→ Passage to read

The batches has been created using cPickle. Each batch is an array of shape (10000,3072) where 10,000 is number of images and 3072 is the pixel values of the image.

Extracting the dataset according to the method suggested in the [CIFAR-10 Website](https://www.cs.toronto.edu/~kriz/cifar.html).


In [2]:
def extract(filename):
    with open(filename,"rb") as f:
        batch_data = pickle.load(f,encoding="bytes")
    return batch_data

In [3]:
data = [] #Store all batches in a list
for files in os.listdir("cifar-10-batches-py"):
    if "_batch" in files:
        data.append(extract(os.path.join('./cifar-10-batches-py',files)))

→ Written instruction 1
In the CIFAR-10 excerpt, what does the number 3072 in each batch's shape stand for?
→ Written instruction 2
Transcribe the CIFAR-10 excerpt from "The batches has" up to and including "of the image.".
These entries have no connection to the CIFAR-10 excerpt.

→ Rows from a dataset
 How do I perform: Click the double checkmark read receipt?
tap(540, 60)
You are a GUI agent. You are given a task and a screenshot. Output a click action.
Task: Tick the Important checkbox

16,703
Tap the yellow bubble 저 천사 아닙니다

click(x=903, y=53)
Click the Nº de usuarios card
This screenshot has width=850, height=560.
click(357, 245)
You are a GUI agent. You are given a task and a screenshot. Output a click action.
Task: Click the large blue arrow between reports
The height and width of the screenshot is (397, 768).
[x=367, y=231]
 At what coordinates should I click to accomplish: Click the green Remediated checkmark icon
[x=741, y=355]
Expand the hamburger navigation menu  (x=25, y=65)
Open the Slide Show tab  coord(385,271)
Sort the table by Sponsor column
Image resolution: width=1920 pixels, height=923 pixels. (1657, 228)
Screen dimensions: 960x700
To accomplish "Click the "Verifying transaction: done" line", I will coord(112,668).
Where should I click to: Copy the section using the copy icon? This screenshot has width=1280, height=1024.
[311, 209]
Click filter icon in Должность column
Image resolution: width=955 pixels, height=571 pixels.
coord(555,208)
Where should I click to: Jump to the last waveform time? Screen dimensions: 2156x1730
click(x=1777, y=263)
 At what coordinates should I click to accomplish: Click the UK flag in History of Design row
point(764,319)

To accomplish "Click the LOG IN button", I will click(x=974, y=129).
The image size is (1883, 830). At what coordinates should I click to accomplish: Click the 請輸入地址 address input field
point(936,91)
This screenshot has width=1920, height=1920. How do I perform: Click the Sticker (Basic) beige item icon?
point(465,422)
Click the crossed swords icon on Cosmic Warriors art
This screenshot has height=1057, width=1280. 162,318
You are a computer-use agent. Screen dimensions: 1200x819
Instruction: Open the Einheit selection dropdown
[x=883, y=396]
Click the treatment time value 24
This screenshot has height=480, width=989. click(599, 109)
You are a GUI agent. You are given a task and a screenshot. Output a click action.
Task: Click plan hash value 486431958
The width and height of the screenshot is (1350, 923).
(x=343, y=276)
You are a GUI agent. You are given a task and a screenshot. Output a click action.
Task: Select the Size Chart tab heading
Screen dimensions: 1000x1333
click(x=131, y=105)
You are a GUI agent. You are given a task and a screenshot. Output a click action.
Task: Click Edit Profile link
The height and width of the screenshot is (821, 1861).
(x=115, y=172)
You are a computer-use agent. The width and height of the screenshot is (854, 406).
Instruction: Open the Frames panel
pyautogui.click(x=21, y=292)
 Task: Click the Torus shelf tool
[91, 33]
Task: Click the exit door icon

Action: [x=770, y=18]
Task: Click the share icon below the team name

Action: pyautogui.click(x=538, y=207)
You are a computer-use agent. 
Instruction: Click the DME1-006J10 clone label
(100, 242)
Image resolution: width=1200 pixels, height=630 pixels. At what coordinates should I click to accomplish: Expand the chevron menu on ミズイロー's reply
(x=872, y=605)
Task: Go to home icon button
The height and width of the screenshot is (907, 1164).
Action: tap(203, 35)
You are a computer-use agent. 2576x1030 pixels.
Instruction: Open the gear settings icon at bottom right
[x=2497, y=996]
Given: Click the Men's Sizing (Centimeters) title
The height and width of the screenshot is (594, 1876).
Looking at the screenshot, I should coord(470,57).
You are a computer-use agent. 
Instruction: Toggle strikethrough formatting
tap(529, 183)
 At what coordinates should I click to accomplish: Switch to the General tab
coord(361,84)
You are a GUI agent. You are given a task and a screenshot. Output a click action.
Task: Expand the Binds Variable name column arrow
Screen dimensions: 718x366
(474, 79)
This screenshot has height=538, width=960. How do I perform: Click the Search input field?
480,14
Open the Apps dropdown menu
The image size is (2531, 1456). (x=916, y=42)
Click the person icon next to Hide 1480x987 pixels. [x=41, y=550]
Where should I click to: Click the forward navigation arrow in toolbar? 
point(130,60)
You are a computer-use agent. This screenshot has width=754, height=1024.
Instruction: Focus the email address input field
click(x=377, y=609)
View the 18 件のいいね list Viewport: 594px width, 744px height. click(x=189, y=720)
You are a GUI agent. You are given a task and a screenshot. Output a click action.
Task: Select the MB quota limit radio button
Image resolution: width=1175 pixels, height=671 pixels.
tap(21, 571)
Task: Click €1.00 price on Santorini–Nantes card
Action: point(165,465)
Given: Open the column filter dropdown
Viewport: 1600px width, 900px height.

→ Final result 1
The pixel values of the image.

→ Final result 2
The batches has been created using cPickle. Each batch is an array of shape (10000,3072) where 10,000 is number of images and 3072 is the pixel values of the image.